The CO2 storage and power generation potentials are: 

The technologies developed by VLS Decarb have the potential to permanently sequester approximately 35 years of global electric power CO2 emissions associated with the energy consumed in simultaneously sequestering all global CO2 emissions from all sources during the same time.

Here is how it works

Research data demonstrates that the best use of unconventional (shale) reservoirs is to store CO2, the noxious byproduct of burning natural gas and other fossil fuels. Shale formations, which are ubiquitous in the Earth's crust, can potentially be harnessed to permanently store injected CO2 for time intervals measured in geologic terms, literally hundreds of millions of years. The following image illustrates the process, which occurs in eight basic steps:

Steps 1, 2, 3

Temporarily accessing planetary shale source rocks with a completely non-toxic production system and removing the natural gas (methane) within them.

Steps 4, 5 

Massive surplus electric power production (net of the carbon capture and sequestration operations) while simultaneously achieving an extraordinary negative carbon footprint by capturing CO2 from the generation process and other processes, a byproduct of which is the production of large volumes of fresh water. 

Step 6, 7,8

Refilling the emptied reservoir spaces with many times more volumes of atmospheric carbon dioxide than generated from the extracted methane, and then terminating the access pathways from these containers via natural bio-degradable means resulting in permanent large-scale CO2 sequestration throughout geologic time which is not dependent upon vertical well bore durability.

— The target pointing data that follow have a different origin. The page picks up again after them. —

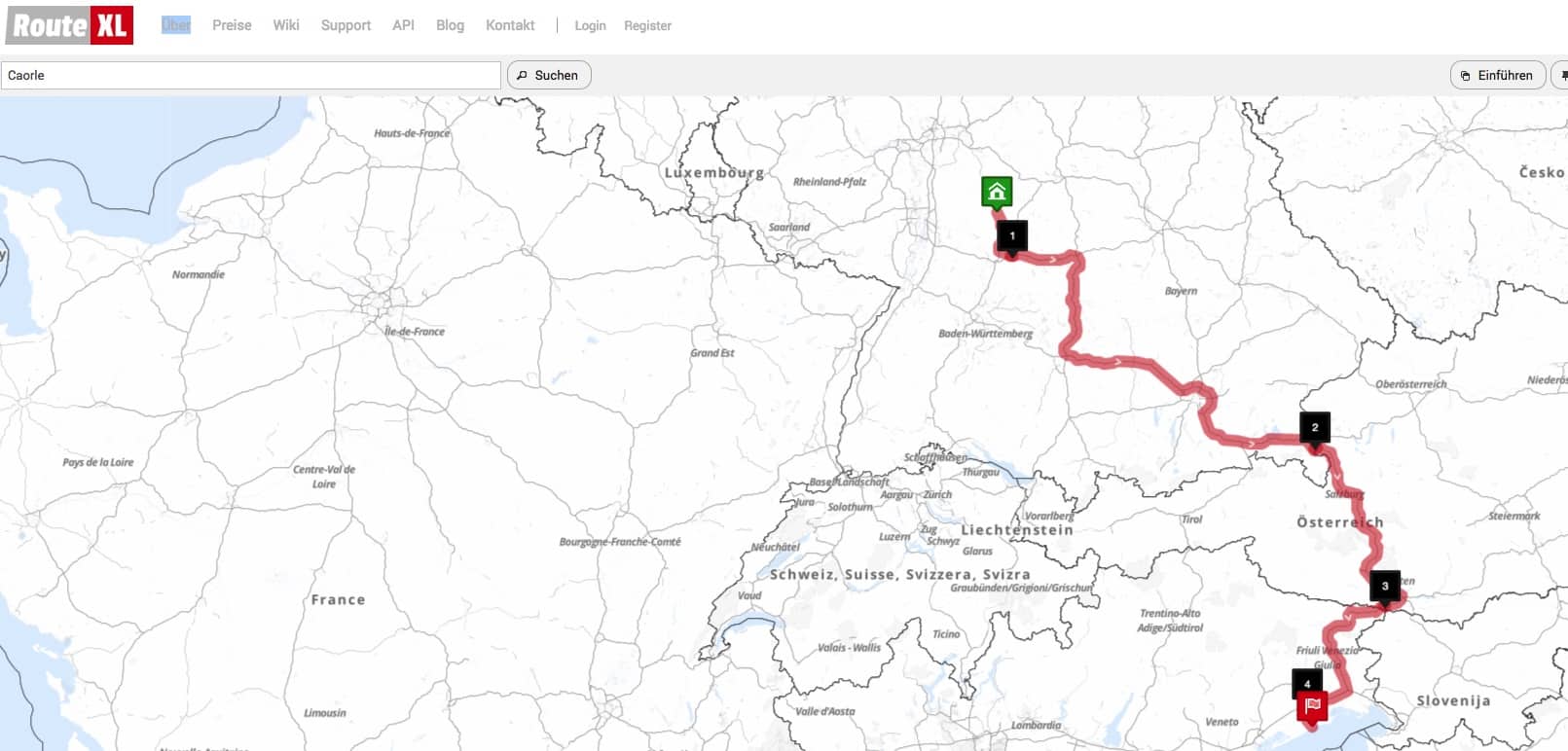This screenshot has width=1568, height=751.
Task: Select stop marker 1 on the map
Action: tap(1012, 236)
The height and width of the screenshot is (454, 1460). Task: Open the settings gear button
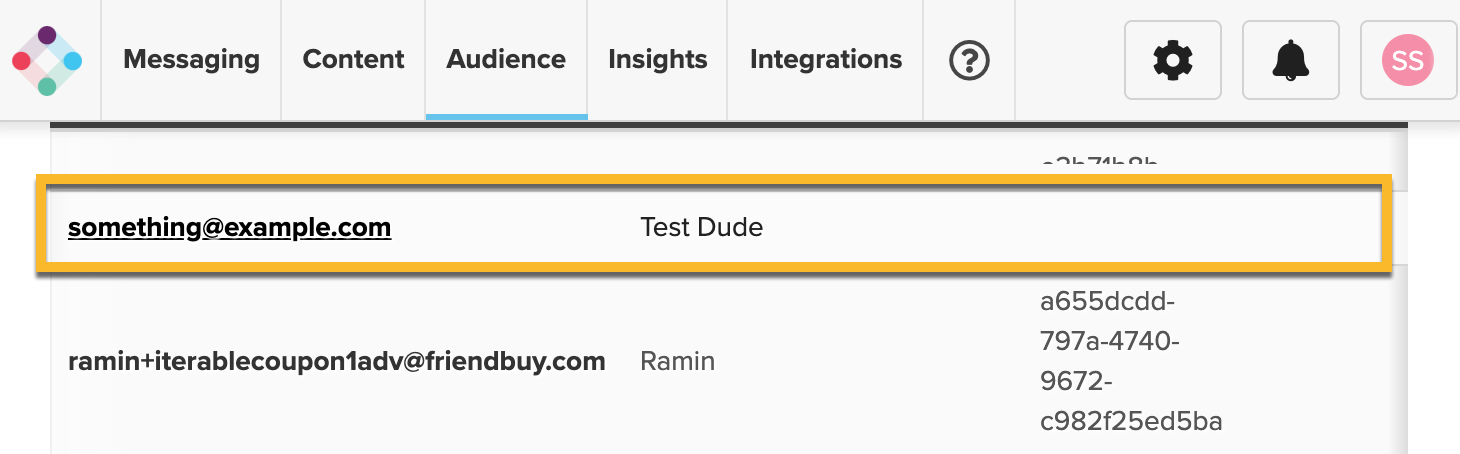(1172, 61)
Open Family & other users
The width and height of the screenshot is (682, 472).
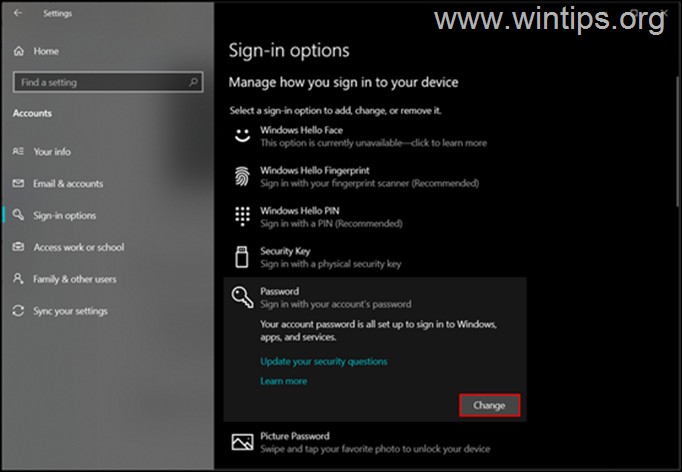point(75,279)
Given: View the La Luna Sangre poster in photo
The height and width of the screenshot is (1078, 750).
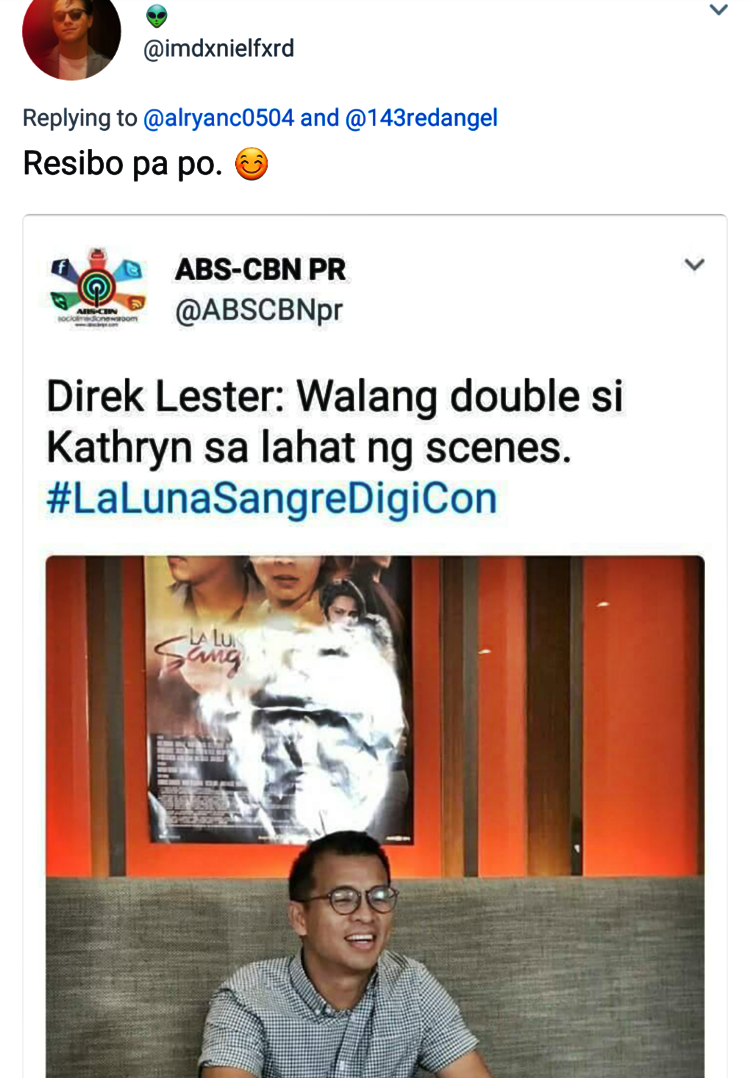Looking at the screenshot, I should click(278, 698).
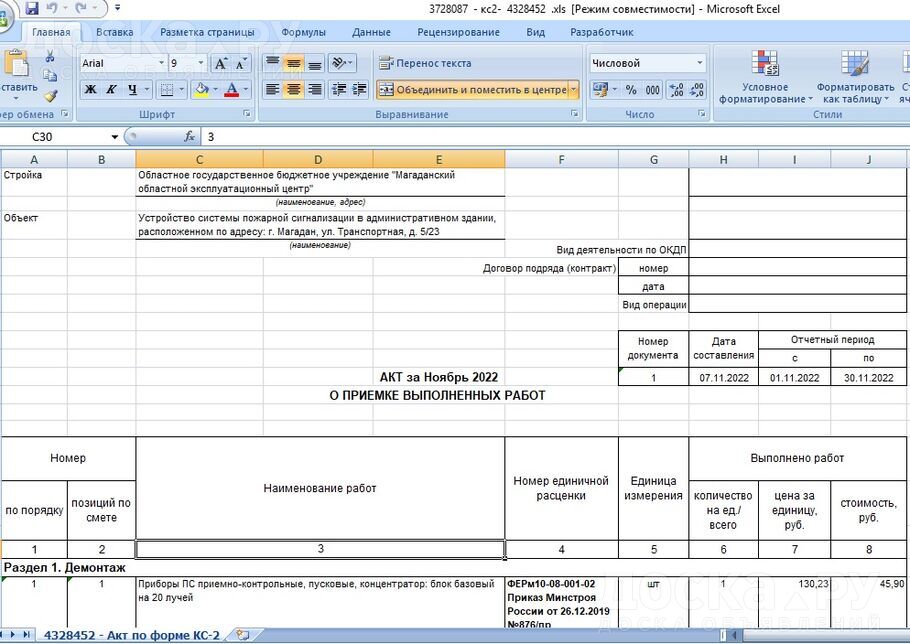Screen dimensions: 910x644
Task: Click the Save icon in quick access toolbar
Action: [x=32, y=8]
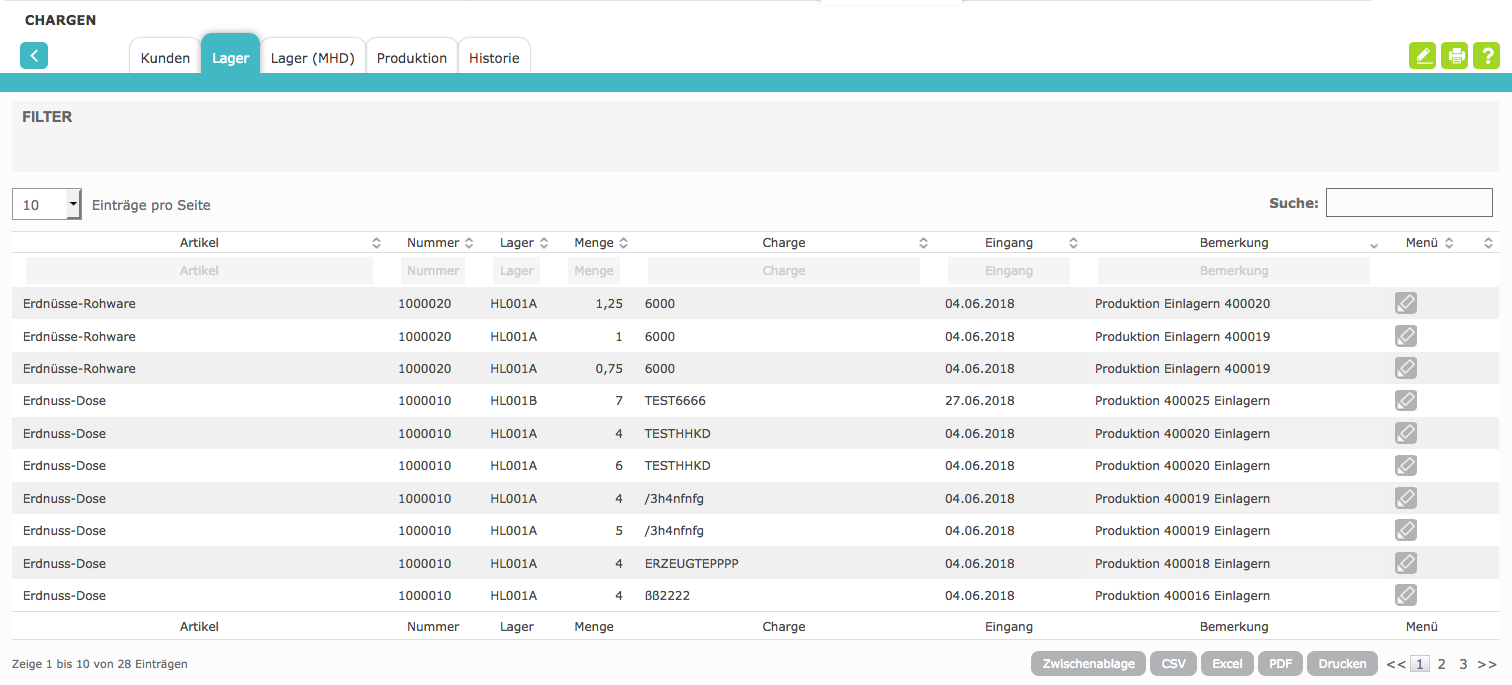Click edit icon for Menge 1,25 row

[1405, 303]
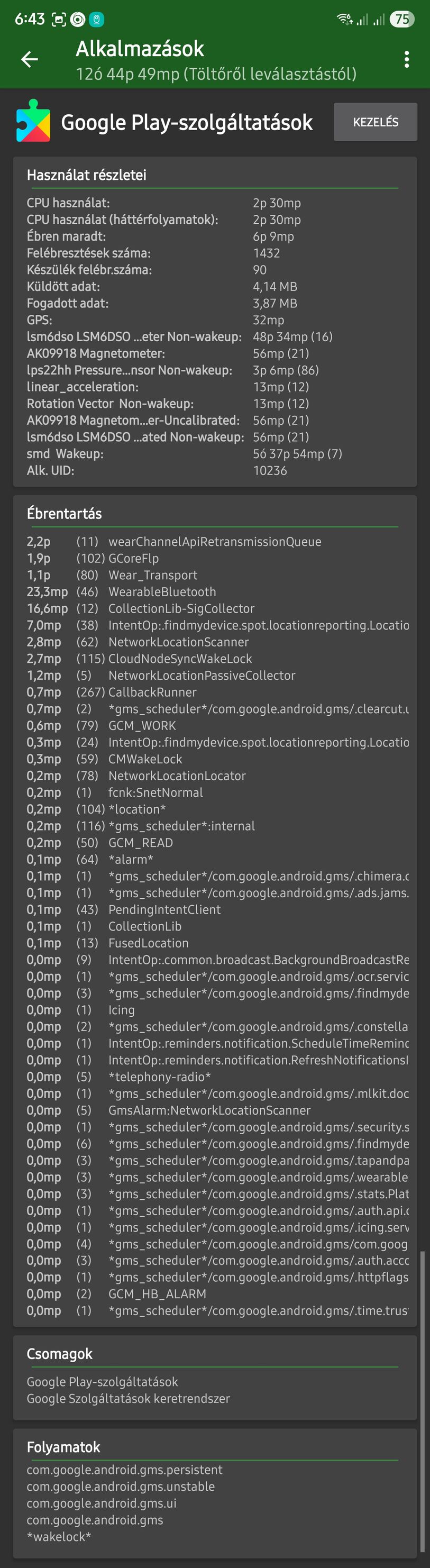The height and width of the screenshot is (1568, 430).
Task: Select the CloudNodeSyncWakeLock row
Action: pos(179,659)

VLS Decarb Founder John Francis Thrash, said, "Carbon sequestration in source rock deposits is a universally available solution for permanently removing carbon from the environment that has been sitting plainly before our eyes and yet un-noticed until now. Ironically, the methane extraction allows for disposal of the necessary volume of CO2 required to reverse climate change. All of this is accomplished in one sustainable, commercially viable operation."

ESRI Founder and Director Andrew R Barron, said, "Traditional sequestration is fraught with issues, in particular the economic incentive for industry to decarbonize itself. Our approach offers a significant opportunity for Industry and Governments to ensure a low carbon future while sustaining employment and the economy."

About VLS Decarb, Energy Safety Research Institute and Glass Technology Services, Ltd

Very Large Scale Decarbonization Partners (VLS Decarb) has been formed to utilize the company's proprietary suite of major market patented and globally patent pending technologies to further develop, and deploy at scale, clean commercial energy strategies which has the potential to result in profoundly reduced planetary atmospheric CO2 through emissions elimination and permanent sequestration. 

The Energy Safety Research Institute is positioned to discover and implement new technology for a sustainable, affordable, and secure energy future and is housed on Swansea University's new world class Bay Campus. ESRI provides an exceptional environment for delivering cutting edge research across energy and energy safety-related disciplines with a focus on renewable energy, hydrogen, carbon capture and utilization, as well as new oil and gas technologies.

Glass Technology Services is a globally recognized independent expert in glass research and development, testing and consultancy. Its team works with partners and customers at every stage of the development cycle and supply chain to drive innovation, growth and sustainability in glass. Their R&D projects range from development of new glass materials and manufacturing processes to product commercialization. Recent work has spanned the medical, defense, energy, oil and gas, laser, optics/photonics and waste processing sectors.